The setting is in northwest England in 410 AD when the Romans are leaving Hadrian’s Wall and England to defend the empire elsewhere, and goblins, who have been biding their time to take over the world, rush in to fill the void. In their way are Elves and a young orphaned boy named Kringle whose name comes from the sound of a bell. In the course of the book Kringle’s story unfolds slowly, and the Christmas connection doesn’t appear until page 185 when a priest named Alban relates the story of Jesus’ birth. After that the attributes we associate with Santa Claus begin to appear: yule, reindeer, robe and hat, sled, and staff. A classic story of good vs evil, the show down between the Elves and Goblins with our hero Kringle leading the battle comes when the Elves must meet Grunding, the Goblin war dragon.
Abbott describes post-Roman England well. Words, such as castrum (Latin for fort), Corbridge (a castrum along Hadrian’s Wall), and Brigo (a name reminiscent of a native tribe, the Brigantes, who lived in the north) are interspersed with Briton names, such as Halig, Merwen, and Elwyna, Elven names, such as Hrothr and Vindalf, and Goblin names (as ugly as you’d expect, a la Tolkein) such as Morgo and Snegg. Even the Saxons make an appearance as pirates, and runes play an important role in the story.

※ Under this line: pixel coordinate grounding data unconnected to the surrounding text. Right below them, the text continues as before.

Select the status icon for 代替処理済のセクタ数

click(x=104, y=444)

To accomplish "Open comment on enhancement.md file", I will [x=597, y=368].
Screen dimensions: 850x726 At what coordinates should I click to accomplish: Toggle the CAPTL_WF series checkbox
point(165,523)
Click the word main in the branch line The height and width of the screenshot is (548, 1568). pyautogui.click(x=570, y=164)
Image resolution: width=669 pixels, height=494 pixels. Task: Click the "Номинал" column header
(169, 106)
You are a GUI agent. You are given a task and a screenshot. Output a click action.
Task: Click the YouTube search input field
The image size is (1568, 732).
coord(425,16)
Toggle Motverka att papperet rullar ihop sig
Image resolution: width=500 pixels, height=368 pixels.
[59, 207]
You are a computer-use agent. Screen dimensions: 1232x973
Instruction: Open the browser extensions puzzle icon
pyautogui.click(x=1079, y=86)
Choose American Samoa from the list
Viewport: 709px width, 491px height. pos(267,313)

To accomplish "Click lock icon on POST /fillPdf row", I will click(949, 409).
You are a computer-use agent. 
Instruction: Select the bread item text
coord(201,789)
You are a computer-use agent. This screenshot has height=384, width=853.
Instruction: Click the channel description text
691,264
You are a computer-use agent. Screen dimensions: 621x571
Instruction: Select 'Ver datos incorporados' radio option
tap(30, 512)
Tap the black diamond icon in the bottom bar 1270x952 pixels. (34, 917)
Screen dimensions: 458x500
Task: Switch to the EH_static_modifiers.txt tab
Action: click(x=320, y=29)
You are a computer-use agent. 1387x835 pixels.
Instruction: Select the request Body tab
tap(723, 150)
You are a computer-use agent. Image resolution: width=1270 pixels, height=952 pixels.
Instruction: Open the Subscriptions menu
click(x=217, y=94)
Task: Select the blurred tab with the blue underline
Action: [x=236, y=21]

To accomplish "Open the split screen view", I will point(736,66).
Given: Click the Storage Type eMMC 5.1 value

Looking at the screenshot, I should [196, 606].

Abbott wrote a good story and used sources such as Seamus Heaney’s Beowulf, The Age of Bede, edited by J.F. Webb, Bede’s A History of the English Church and People, Eleanor Ducket’s The Wandering Saints of the Early Middle Ages, and Henry Mayr-Harting’s The Coming of Christianity to Anglo-Saxon England among others.
If you or your child has enjoyed Tolkein, Abbott’s Kringle will be an enjoyable read.